Bossi: dagli Usa coltellata alla schiena del Cavaliere

Quale sia il Bossi-pensiero sulle recenti rivelazioni rese dal sito di Julian Assange è facile dirlo. Per il leader della Lega, alleato di ferro del Cavaliere, le indiscrezioni veicolate da Wikileaks rappresentano un vero e proprio tradimento internazionale. Una pugnalata inferta alla schiena del magnanimo Berlusconi in un momento di difficoltà. Una dimostrazione di ingenerosità e di ingratitudine: “Mi sembra – ha detto il ministro per le Riforme – che gli americani abbiano un po’ accoltellato alla schiena Berlusconi. Si era battuto così tanto per l’America dopo l’11 settembre, non meritava un trattamento così”.

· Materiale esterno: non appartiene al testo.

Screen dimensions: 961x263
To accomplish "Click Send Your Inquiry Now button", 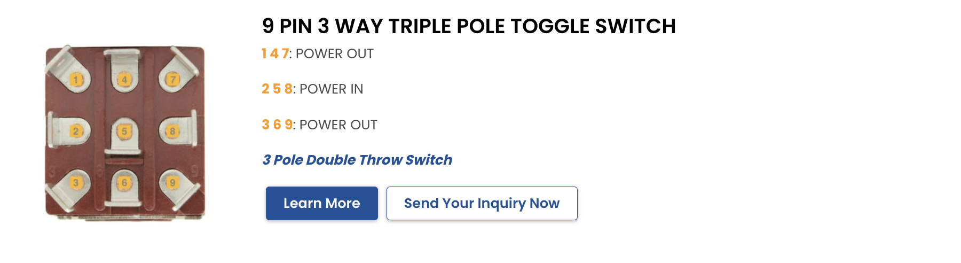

Per il leader del Carroccio, insomma, la questione va derubricata e inserita in un contesto più leggero, fatto di dichiarazioni di funzionari incauti e frettolosi. Una faccenda quasi da ragazzi, che ha innescato dinamiche volte a incoraggiare l’ipotesi di tradimenti e scortesie transoceaniche. Ma Umberto Bossi non sembra esserne preoccupato: “I rapporti con gli Stati Uniti – ha assicurato – non cambieranno: Berlusconi è stimato in America, avendo al suo fianco Tremonti che è unanimemente considerato uno dei migliori ministri del Tesoro, soprattutto dagli americani. Il problema vero – ha aggiunto il ministro – è che in questo modo si sono messi in allarme tutti i politici: quando parli con l’Ambasciatore – ha osservato – non sai cosa riporterà, cosa dirà”.

Qualche battuta anche sulla protesta studentesca che dalla Padania in giù sta investendo il Paese per dire ‘no’ al ddl di Mariastella Gelmini: “I ragazzi – ha concesso il leader del Carroccio – hanno anche qualche ragione, ma l’importante è che non si facciano trascinare troppo da qualche parte politica, come è già successo in passato. Abbiamo gente che non si prepara, mentre gli studenti – ha precisato Bossi – dovrebbero innanzitutto studiare. La Lega non ha detto ai suoi giovani di andare in piazza”.

E la sua opinione sul governo? “Il 14 ci sarà la fiducia anche alla Camera – ha assicurato – Futuro e Libertà voterà la fiducia. Date troppo retta – ha concluso, rivolgendosi ai giornalisti – alle parole dei politici”.